Why Would a Good God Create That? Part 1

Why Would a Good God Create That? Part 1

Animal Death before the Fall

As little girls, my sisters and I deeply mourned our pets’ deaths, be they lizard, fish, bird, or other. But no pet of ours experienced a demise as gruesome as did our lop-eared rabbit, Chewy. We allowed Chewy free reign of the backyard. But one afternoon it dawned on us that we hadn’t seen her for a few days. Had she escaped? Was she hiding? My youngest sister solved the mystery of Chewy’s disappearance when she visited the nearby field. Around the base of a eucalyptus tree known for housing red-tailed hawks and owls she found tufts of soft, white fur. Poor Chewy, it seemed, had become some creature’s lunch.

Picturing our fluffy bunny rabbit struggling in the talons of a sharp-beaked hawk filled me with horror. Was the natural world always this harsh and violent?

Before or After?

Animal death before humanity’s fall from grace represents one of the biggest disagreements between young-earth and old-earth creationists. It seems paradoxical that an all-loving Creator would purposefully include carnivorous activity in pre-Fall creation; yet fossil records indicate that this may have been the case.

Young-earth proponents argue that Scripture teaches no death was part of God’s original creation, but rather entered the world as a result of sin. Thus, today’s carnivores started out as herbivores. (Some young-earth creationists stipulate that plants and certain lower life-forms, such as bacteria and insects, do not qualify as life in the same sense as birds and mammals.) Biblical passages used to support this viewpoint include Genesis 1:29–30 and 9:1-4 and Romans 5:12–19 and 8:18–21.

Yet the physical evidence remains. The fossil record reveals billions of years of death, from the first bacteria to the mighty dinosaurs to the mysterious hominids. Can this reality fit with the Bible? Yes, it can.

The case for animal death before the Fall can be argued from Scripture. For example, RTB philosopher/theologian Kenneth Samples points out that Psalm 104:19–28 shows “carnivorous activity…was ordained by God (the lions ‘seek their food from God,’ verse 21).” In Job 38, God himself reiterates his role as provider for the carnivores. He goes on in chapter 41 to praise the leviathan (thought to be a crocodile). It is obviously a very violent creature, yet God extols the very merits that make the leviathan so frightening and dangerous. Revelation 5:5 calls Jesus “the Lion of the tribe of Judah,” thus using the fearsome king of beasts to illustrate a facet of Christ’s holy character.

 

Even Scripture passages used to support the young-earth view can also be explained from an old-earth perspective.

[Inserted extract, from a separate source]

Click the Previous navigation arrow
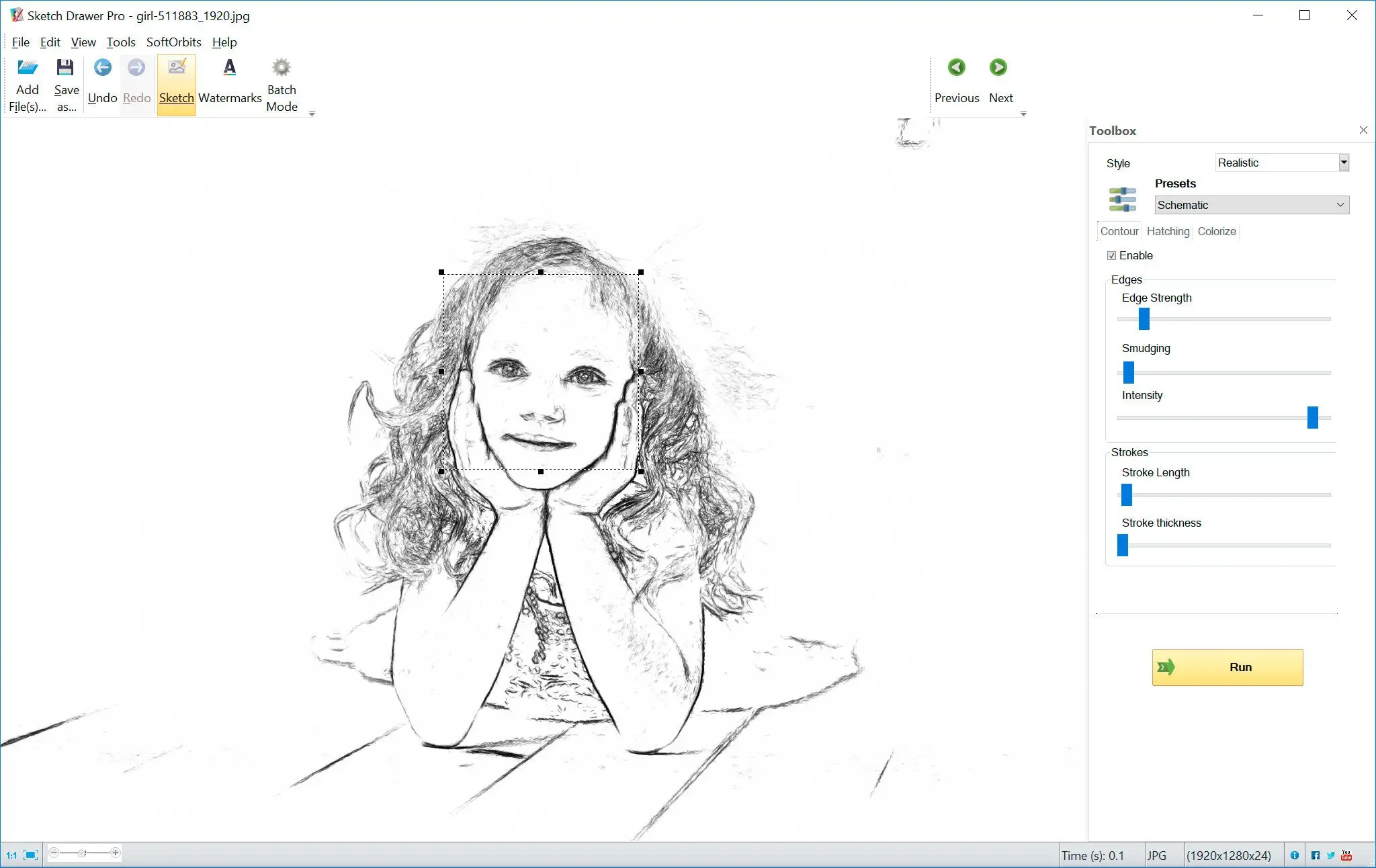The image size is (1376, 868). point(955,67)
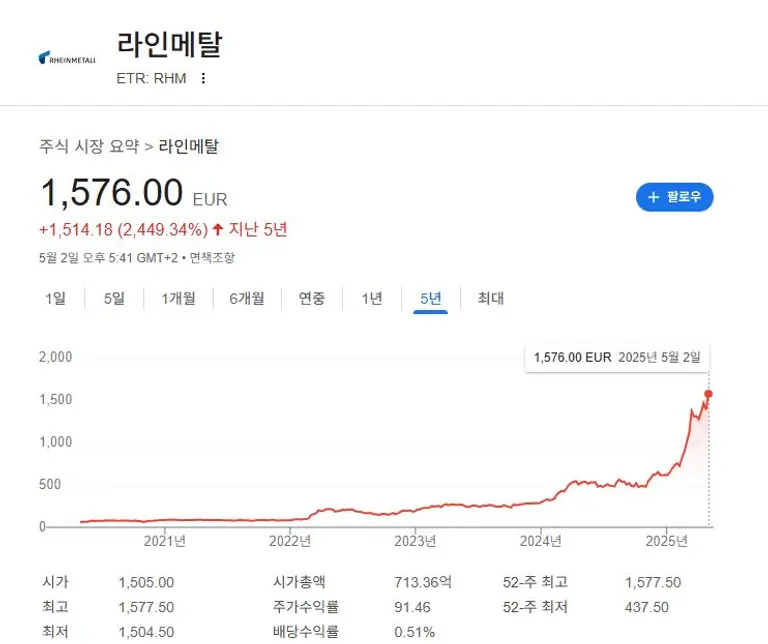Click the red endpoint dot on chart
The height and width of the screenshot is (644, 768).
[x=709, y=394]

  1. Genesis 1:29–30 and 9:1-4: God gave humans and animals “every green plant for food,” but forbade eating from the tree of the knowledge of good and evil. Later in Genesis 9:1-4, God blessed Noah and added “everything that lives and moves” to man’s diet. RTB founder Hugh Ross writes in chapter 9 of A Matter of Days that the removal of the prohibition of meat consumption needs to be interpreted with context and circumstance in mind. Prior to the Flood humans lived for hundreds of years, thus making “a vegetarian diet…essential for their long term health.” But when God restricted man’s life span to 120 years (Genesis 6:3) suddenly eating meat did not pose the same health risks and so God permitted it. However, as Hugh explains, these dietary restrictions never applied to any creature beside humans. So from this perspective the ban on meat was enfored due to health concerns, not because carnivorous activity is evil or sinful. (Remember, as Paul tells Timothy, “For everything God created is good and nothing is to be rejected if it is received with thanksgiving, because it is consecrated by the word of God and prayer” (1 Timothy 4:4-5).)*
  2. Romans 5:12–19: Paul explains that “death came to all men” through sin (emphasis added). He doesn’t say death came to all biological life through sin.
  3. Romans 8:18–21: Paul writes that “creation was subjected to frustration, not by its own choice,” and waits to be liberated from “bondage to decay.” Some assert that this frustration and bondage include death, carnivorous activity, disease, etc., all of which was introduced to nature as a result of Adam’s sin. But Reverend Lee Irons suggests that Paul may have been writing with a passage from Isaiah in mind. That passage predicts that in the end times the dead will be resurrected and judged alongside the living; thus the earth could be yearning for “deliverance…from its conscripted service as the graveyard of humanity.”

So animal death, even before the Fall, seems in tune with Scripture. I’ll be continuing this series with an exploration of the purpose behind God’s inclusion of carnivores within his “very good” original creation.

— Maureen

*This portion of the post has been rewritten to include Genesis 9:1-4 and to correct a misunderstanding, on my part, of RTB’s stance on these Scripture passages.